Court Opinion

ID: 3462678
Source: CourtListenerOpinion
Date Created: 2016-07-05 20:28:32.894415+00
Date Added: 2024-06-11T14:04:29.064758
License: Public Domain

Dear Mr. Jones:
This office is in receipt of your opinion request on behalf of the Lafayette Municipal Fire and Civil Service Board wherein you ask if the Board's rules concerning annual leave for police officers were in violation of state law. The Board's rules currently state a police officer with more than six months, but less than five years, of service is entitled to twelve days annual vacation leave for each calendar year. This appears to conflict with the mandate of LSA-R.S. 33:2214(A)(1) which provides:
      Each employee of the police departments of the municipalities embraced by this Subpart, except the City of Westwego, shall, after having served one year with a respective department, be entitled and given with full pay an annual vacation leave of fifteen days during each calendar year, which shall not be denied to any such employee for any reason whatsoever.
However, this office believes a different statute, LSA-R.S.33:2214.2, is controlling in the instant case. It provide as follows:
      Except as provides in LSA-R.S. 33:2214(A), the Fire and Police Civil Service Board of the City of Lafayette and the governing authority of the City of Lafayette may agree to provide vacation benefits to employees of the police department in accordance with the vacation rules of the Municipal Government Employees' Civil Service System of the City of Lafayette, and such agreement shall serve to supersede the provisions of LSA-R.S. 33:2214(A).

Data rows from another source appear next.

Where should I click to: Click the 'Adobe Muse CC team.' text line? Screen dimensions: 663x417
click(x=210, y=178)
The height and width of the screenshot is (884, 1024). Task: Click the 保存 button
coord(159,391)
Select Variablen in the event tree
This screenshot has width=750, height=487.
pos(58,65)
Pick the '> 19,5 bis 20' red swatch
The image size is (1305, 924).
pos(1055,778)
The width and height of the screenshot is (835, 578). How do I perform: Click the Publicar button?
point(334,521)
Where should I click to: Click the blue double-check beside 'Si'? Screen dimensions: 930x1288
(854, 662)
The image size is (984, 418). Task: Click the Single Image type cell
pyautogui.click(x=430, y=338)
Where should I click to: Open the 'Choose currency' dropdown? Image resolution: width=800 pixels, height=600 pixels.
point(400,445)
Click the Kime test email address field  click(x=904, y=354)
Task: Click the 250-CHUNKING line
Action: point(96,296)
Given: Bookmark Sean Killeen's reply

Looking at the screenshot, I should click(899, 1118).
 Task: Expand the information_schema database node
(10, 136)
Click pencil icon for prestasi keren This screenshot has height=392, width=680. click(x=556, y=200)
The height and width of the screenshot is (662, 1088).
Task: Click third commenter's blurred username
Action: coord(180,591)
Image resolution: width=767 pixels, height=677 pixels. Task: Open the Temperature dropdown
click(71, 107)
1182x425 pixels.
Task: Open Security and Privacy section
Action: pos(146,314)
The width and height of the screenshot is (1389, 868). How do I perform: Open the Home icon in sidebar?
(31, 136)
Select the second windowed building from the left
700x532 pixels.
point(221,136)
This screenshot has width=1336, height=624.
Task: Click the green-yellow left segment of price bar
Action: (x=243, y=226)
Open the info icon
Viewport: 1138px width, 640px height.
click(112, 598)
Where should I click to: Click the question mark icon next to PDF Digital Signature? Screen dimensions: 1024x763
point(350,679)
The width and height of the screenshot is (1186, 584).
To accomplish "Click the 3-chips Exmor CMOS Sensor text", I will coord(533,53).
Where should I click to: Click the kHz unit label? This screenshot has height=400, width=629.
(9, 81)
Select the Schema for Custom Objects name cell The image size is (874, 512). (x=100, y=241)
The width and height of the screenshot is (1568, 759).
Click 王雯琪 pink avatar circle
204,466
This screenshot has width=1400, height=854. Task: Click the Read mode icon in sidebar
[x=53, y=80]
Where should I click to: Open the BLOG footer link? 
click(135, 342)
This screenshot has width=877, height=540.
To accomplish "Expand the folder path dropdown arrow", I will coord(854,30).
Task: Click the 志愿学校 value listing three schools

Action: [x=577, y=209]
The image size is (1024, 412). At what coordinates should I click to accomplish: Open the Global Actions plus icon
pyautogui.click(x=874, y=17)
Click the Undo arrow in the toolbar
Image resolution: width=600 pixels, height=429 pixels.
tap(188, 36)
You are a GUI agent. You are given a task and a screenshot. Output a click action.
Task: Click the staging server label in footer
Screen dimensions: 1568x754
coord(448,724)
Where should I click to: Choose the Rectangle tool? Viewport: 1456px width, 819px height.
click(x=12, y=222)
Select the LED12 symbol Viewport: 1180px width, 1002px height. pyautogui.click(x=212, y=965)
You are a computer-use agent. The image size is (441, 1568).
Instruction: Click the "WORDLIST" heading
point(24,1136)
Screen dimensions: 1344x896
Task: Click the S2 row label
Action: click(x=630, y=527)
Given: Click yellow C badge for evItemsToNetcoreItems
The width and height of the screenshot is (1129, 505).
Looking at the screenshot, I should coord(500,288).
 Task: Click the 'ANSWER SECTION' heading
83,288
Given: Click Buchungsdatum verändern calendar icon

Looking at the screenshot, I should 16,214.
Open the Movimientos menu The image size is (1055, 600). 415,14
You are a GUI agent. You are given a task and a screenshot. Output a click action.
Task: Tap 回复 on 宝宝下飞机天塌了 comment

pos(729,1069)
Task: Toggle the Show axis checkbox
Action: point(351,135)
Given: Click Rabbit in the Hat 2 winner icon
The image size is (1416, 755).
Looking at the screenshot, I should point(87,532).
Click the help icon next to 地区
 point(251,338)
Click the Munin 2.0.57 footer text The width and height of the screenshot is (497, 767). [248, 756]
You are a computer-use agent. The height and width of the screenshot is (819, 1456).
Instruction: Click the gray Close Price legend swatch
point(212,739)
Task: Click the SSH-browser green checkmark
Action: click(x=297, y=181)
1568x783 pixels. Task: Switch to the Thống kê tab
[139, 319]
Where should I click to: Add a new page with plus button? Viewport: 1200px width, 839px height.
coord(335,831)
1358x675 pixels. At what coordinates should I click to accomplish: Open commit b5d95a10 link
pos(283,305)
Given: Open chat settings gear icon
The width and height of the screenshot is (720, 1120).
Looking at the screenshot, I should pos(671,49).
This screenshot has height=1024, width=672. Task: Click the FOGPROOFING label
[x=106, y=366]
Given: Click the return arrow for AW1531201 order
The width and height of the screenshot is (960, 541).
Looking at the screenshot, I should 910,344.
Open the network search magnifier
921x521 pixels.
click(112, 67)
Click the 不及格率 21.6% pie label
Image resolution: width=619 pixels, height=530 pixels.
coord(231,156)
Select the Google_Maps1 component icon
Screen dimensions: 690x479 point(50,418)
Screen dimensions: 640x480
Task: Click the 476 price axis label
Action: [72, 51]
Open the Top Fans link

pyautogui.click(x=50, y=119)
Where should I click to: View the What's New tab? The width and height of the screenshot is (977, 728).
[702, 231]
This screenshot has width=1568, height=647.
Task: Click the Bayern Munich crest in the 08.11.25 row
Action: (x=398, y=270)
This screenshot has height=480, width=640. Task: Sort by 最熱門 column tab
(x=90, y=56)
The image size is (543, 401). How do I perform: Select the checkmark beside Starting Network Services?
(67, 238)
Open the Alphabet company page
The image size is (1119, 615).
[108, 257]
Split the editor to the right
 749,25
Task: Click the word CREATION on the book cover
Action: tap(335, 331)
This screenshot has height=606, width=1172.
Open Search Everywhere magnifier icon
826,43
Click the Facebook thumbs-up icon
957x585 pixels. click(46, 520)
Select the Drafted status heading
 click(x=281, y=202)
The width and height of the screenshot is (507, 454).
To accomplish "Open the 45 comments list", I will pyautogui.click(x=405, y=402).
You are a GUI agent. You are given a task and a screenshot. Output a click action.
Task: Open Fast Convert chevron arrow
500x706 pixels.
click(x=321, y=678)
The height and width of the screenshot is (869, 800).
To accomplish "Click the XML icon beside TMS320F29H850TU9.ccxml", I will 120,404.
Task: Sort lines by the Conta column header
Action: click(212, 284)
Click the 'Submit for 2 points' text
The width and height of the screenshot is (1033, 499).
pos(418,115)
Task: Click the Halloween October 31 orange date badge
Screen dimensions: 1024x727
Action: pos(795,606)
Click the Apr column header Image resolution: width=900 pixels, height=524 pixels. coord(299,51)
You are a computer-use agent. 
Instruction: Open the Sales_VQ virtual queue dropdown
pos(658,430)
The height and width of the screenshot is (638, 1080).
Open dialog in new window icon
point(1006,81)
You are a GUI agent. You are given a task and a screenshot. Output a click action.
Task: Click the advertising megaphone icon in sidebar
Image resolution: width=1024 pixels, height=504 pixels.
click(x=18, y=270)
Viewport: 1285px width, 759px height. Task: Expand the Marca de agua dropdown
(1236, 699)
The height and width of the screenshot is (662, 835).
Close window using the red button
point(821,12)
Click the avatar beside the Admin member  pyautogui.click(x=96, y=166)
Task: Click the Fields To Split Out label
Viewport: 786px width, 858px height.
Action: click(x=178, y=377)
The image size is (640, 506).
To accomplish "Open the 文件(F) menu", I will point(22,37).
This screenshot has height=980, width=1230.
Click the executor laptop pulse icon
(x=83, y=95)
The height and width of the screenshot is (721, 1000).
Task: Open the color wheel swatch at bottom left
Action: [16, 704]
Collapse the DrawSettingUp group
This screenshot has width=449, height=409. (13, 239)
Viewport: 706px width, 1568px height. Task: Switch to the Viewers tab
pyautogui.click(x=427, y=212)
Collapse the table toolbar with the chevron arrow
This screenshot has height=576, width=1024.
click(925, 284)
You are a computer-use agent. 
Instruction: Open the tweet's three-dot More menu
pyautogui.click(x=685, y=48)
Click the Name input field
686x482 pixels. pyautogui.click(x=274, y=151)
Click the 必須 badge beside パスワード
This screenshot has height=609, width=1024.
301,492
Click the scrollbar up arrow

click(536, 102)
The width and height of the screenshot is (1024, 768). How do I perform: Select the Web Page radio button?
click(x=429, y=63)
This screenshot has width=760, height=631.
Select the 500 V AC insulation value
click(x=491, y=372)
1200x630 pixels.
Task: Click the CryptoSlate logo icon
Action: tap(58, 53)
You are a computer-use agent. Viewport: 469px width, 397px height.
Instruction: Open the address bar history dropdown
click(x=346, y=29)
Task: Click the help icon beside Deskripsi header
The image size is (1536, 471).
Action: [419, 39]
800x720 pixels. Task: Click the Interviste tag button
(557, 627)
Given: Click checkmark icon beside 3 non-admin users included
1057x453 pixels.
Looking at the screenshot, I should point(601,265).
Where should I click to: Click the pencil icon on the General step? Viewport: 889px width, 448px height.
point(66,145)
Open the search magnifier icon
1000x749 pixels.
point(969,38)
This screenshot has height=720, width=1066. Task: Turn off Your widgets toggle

A reading of these two statutes together makes clear the purpose of the latter. LSA-R.S. 33:2214(A)(1) outlines the minimum number of annual leave days which a police officer can earn after one year of service. Naturally, municipalities are left free to extend more days than the minimum of fifteen to their officers if they choose to do so. Consequently, no reason exists for the enactment of a special statute which applies only to the City of Lafayette other than to permit the City to go below the minimum number of annual leave days called for in LSA-R.S. 33:2214(A)(1).
This interpretation is strengthened by an examination of the legislative history of LSA-R.S. 33:2214.2. On May 22, 1986, the Senate Committee on Local and Municipal Affairs considered Senate Bill 610 which would later pass into law as LSA-R.S.33:2214.2. Mr. Jim Walker, who presented the bill, testified the legislation would allow the City of Lafayette to extend the same vacation benefits to police department employees as was extended to municipal employees, twelve days. In response to testimony offered in opposition to the bill Mr. Walker testified police officers would eventually earn more vacation time than under their current plan.
This office believes the clear purpose of LSA-R.S.33:2214.2 was to except the City of Lafayette from the provisions of LSA-R.S. 33:2214(A)(1). This was done so the City of Lafayette could administer an annual leave police for police officers which would be uniform to the one of municipal employees. This bill was passed with the clear knowledge that the municipal employees' plan only extended twelve days of leave annually.
I trust this sufficiently addresses your concerns. If our office may be of any further assistance to you, please do not hesitate to contact us.
Yours very truly,
                                       RICHARD P. IEYOUB ATTORNEY GENERAL
                                       BY: Charles H. Braud, Jr.